The aim of this study was to integrate multi omics data to characterize underlying functional pathways and candidate genes for drip loss in pigs. The consideration of different omics levels allows elucidating the black box of phenotype expression. Metabolite and protein profiling was applied in Musculus longissimus dorsi samples of 97 Duroc × Pietrain pigs. In total, 126 and 35 annotated metabolites and proteins were quantified, respectively. In addition, all animals were genotyped with the porcine 60 k Illumina beadchip. An enrichment analysis resulted in 10 pathways, amongst others, sphingolipid metabolism and glycolysis/gluconeogenesis, with significant influence on drip loss. Drip loss and 22 metabolic components were analyzed as intermediate phenotypes within a genome-wide association study (GWAS). We detected significantly associated genetic markers and candidate genes for drip loss and for most of the metabolic components. On chromosome 18, a region with promising candidate genes was identified based on SNPs associated with drip loss, the protein “phosphoglycerate mutase 2” and the metabolite glycine. We hypothesize that association studies based on intermediate phenotypes are able to provide comprehensive insights in the genetic variation of genes directly involved in the metabolism of performance traits. In this way, the analyses contribute to identify reliable candidate genes.

No MeSH data available.


Region on Sus scrofa chromosome (SSC) 18 with potential candidate genes for drip loss and associated metabolic traits phosphoglycerate mutase 2 and glycine.

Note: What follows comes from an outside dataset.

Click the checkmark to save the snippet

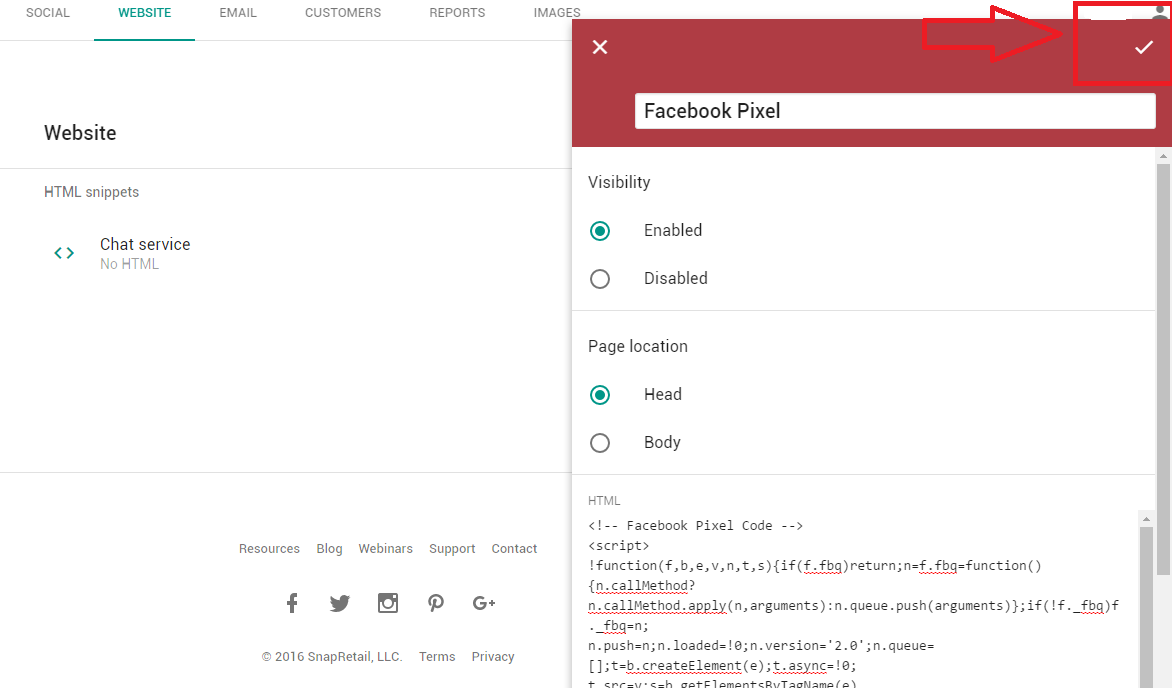pyautogui.click(x=1143, y=47)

Drip loss measured in Musculus longissimus dorsi (LD) 24 h post-mortem (p.m.); PGAM2 = phosphoglycerate mutase 2; fat solid arrows = direct relation between SNPs and drip loss; thin solid arrows = indirect relation between SNPs and drip loss via metabolite glycine; dotted arrow = indirect relation between SNPs and drip loss via protein PGAM2; genes in boxes: CREB3L2 = cAMP responsive element binding protein 3 like 2; PTN = Sus scrofa pleiotropic factor beta; LRGUK = leucine-rich repeats and guanylate kinase domain containing; EXOC4 = exocyst complex component 4.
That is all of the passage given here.